Chapter 10. Field Structure and Character Sets

Table of Contents

1. The default.idx file
2. Charmap Files
3. ICU Chain Files

In order to provide a flexible approach to national character set handling, Zebra allows the administrator to configure the set up the system to handle any 8-bit character set — including sets that require multi-octet diacritics or other multi-octet characters. The definition of a character set includes a specification of the permissible values, their sort order (this affects the display in the SCAN function), and relationships between upper- and lowercase characters. Finally, the definition includes the specification of space characters for the set.

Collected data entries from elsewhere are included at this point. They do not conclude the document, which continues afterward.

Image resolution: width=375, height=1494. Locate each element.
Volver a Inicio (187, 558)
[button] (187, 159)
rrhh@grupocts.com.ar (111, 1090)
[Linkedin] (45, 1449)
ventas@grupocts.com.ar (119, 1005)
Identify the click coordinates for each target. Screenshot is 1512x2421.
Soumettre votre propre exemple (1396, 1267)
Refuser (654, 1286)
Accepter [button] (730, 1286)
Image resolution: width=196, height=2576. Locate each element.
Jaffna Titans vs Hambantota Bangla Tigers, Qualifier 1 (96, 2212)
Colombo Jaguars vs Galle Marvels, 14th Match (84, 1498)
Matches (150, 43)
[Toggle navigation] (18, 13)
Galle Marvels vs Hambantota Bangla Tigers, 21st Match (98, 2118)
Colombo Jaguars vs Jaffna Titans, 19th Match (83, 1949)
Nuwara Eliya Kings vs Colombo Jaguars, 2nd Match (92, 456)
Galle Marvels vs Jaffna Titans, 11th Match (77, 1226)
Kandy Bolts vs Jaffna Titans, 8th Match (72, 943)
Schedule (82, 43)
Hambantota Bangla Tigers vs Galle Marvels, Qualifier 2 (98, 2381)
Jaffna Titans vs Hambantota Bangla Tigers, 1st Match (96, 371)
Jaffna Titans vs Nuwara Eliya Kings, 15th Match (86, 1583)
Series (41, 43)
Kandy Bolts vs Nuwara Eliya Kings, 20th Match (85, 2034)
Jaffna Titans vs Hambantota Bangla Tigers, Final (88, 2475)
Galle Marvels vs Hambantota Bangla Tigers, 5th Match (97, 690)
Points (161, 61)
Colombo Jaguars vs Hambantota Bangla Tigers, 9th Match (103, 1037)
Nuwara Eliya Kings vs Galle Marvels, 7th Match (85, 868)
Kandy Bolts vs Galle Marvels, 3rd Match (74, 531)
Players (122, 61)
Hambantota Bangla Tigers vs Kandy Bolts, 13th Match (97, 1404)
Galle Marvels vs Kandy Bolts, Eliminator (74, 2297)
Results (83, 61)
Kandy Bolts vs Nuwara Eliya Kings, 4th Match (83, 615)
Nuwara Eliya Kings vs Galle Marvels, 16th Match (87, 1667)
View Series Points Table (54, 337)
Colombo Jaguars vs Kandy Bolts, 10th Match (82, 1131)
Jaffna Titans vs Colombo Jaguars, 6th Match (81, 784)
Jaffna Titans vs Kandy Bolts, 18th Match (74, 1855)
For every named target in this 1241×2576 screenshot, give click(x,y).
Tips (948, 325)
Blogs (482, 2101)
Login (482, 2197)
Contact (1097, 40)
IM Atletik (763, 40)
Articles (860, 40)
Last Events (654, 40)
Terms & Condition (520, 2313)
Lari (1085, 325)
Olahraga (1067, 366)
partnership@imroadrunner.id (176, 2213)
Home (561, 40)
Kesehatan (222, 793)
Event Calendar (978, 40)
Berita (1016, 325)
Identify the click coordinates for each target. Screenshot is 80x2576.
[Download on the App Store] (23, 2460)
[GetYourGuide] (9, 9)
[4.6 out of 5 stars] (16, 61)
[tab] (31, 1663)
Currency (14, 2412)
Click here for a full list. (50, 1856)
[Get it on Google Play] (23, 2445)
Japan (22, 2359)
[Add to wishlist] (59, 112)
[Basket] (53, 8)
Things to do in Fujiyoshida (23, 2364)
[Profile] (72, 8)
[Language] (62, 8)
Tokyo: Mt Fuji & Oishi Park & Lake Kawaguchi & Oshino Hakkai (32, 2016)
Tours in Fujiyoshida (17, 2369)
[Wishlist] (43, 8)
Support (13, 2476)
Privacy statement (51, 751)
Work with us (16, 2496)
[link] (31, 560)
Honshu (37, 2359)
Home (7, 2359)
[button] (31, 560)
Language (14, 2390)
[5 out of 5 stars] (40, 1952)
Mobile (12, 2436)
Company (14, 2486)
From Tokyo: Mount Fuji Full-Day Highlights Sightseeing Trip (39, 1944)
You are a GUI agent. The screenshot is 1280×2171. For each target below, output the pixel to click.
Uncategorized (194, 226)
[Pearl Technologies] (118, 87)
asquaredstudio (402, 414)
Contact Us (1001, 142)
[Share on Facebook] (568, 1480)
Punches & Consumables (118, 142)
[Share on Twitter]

The operator can define different character sets for different fields, typical examples being standard text fields, numerical fields, and special-purpose fields such as WWW-style linkages (URx).

Zebra 1.3 and Zebra versions 2.0.18 and earlier required that the field type is a single character, e.g. w (for word), and p for phrase. Zebra 2.0.20 and later allow field types to be any string. This allows for greater flexibility - in particular per-locale (language) fields can be defined.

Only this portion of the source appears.